- Found by Jan and reported in July 2019.
This section describes a Heap Based Buffer Overflow affecting the CYW20735, CYW20719, and CYW20819 Bluetooth development boards.
The Raspberry Pi 3 utilizing a BCM2835 is also vulnerable.
An overflow occurs in bcsulp_procRxPayload
if an adversary sends a packet with a PDU longer than 252 bytes.
char *bcsulp_rxBuffer; //located at 0x282880
void *mmulp_allocACLUp(int size) {
...
//allocating 0x108 bytes
char *ret = dynamic_memory_SpecialBlockPoolAllocateOrReturnNULL(g_mm_BLEDeviceToHostPool);
//returning 0x100 bytes
return ret + 8;
}
void *dhmulp_getRxBuffer(int a1) {
...
//g_bt_config_BLE_Pools.size = 0x108, returns 0x100 bytes
return mmulp_allocACLUp(g_bt_config_BLE_Pools.size);
}
void bcsulp_setupRxBuffer(int a1) {
...
bcsulp_rxBuffer = dhmulp_getRxBuffer(a1);
...
}
void bcsulp_procRxPayload(int a1, int a2) {
int length = bcsulp_getPktLength(a1); //can return up to 0xff
//0xfc bytes left and causes heap overflow
//utils_memcpy8() will always copy multiple of 4 bytes
utils_memcpy8(bcsulp_rxBuffer + 4, rtx_rx_buffer, length);
}
We can corrupt the next pointer of the free list.

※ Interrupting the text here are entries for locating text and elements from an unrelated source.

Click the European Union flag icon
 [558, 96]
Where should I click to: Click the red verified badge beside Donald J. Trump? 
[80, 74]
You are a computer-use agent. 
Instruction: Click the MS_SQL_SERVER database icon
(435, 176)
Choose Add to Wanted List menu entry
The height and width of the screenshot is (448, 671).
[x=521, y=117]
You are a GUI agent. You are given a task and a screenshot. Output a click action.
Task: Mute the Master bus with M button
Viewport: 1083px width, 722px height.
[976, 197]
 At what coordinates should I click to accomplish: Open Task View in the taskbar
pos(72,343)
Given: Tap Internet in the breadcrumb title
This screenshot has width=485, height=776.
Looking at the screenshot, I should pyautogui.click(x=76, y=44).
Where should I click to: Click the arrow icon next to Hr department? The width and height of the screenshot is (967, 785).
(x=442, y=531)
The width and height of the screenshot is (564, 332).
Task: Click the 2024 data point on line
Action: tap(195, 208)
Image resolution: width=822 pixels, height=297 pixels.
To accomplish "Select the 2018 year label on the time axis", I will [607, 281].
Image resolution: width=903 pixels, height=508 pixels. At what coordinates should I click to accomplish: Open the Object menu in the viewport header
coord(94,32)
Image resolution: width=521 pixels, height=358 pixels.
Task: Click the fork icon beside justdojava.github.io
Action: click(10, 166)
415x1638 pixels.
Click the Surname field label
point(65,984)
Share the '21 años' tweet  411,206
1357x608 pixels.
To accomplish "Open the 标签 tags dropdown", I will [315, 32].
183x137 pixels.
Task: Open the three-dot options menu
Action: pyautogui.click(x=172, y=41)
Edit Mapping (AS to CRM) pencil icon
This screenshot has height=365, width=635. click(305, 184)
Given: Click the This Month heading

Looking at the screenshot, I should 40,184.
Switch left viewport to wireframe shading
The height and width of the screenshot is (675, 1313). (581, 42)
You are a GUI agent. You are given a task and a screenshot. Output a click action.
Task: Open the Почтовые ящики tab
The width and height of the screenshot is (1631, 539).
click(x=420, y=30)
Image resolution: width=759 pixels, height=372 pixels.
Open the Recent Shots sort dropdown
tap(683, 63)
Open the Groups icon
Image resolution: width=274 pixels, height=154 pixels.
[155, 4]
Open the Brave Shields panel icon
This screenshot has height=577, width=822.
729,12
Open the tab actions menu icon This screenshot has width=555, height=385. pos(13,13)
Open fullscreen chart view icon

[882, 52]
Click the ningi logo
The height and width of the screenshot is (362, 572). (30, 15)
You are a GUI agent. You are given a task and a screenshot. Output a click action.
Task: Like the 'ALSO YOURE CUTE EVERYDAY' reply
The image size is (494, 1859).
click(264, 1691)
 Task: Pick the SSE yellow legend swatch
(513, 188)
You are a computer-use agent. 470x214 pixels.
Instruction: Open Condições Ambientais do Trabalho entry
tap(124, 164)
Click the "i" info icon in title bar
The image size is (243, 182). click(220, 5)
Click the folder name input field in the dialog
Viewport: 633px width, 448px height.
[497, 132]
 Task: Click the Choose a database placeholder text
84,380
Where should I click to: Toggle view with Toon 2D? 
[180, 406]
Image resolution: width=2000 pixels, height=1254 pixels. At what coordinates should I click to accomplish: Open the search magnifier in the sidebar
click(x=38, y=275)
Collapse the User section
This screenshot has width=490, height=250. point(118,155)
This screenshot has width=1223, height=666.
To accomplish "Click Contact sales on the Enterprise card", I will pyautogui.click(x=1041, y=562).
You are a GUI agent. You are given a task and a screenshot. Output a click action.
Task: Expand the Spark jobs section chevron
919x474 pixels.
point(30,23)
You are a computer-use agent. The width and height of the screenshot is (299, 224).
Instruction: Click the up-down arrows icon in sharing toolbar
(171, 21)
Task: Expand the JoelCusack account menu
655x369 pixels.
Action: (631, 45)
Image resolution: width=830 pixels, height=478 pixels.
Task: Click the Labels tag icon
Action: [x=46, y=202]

The maximum PDU length is 255 bytes, therefore we only can overflow the address with 3 bytes of packet data.
The used memcpy8
implementation always copies multiple of 4 bytes, so we can not make use of a partial overwrite.
The most significant byte seems to be random:
This value is not static and changes between connection attempts and even with every sent packet if the payload is randomized. The payload is directly followed by the CRC.
2 1-255 3
+----------+-------+-----+---------+-----+
| Preamble | FEC 1 | HDR | Payload | CRC |
+----------+-------+-----+---------+-----+
| PDU |
+---------------+
We could show, that the seemingly uncontrolled byte is the first byte of that checksum.
It is computed over the PDU and the algorithm is initialized with a random value, that is communicated on connection setup.
The generation of the CRC is defined in Vol6 Part B 3.3.1 in the standard.
The initial state is stored in the wib_conn_lfsr
register.
We can compute the CRC that is transmitted over the air and therefore the fourth byte of the overflow.
By adapting the payload, we can control this byte and the next
pointer in the free list.
To speed up the brute-force, we pre-compute the internal CRC state for the first 248 bytes of the PDU plus our constant header.
Therefore we only have to recompute the CRC for the last 7 Bytes for each attempt.
We modify the payload before it is copied to the Tx buffer prior bcsulp_fillTxBuffer
.
We overwrite the PDU header wib_tx_pyld_info
each time bcsulp_progTxBuffer
is called.
Therefore we send our already prepared packet instead of, e.g., a NULL
packet.
Even if we miss the first timeslot, the next transmission will corrupt the target successfully.
Due to time constraints of this thesis, we did not find a way to allocate three buffers and convert this flaw to a write-what-where gadget.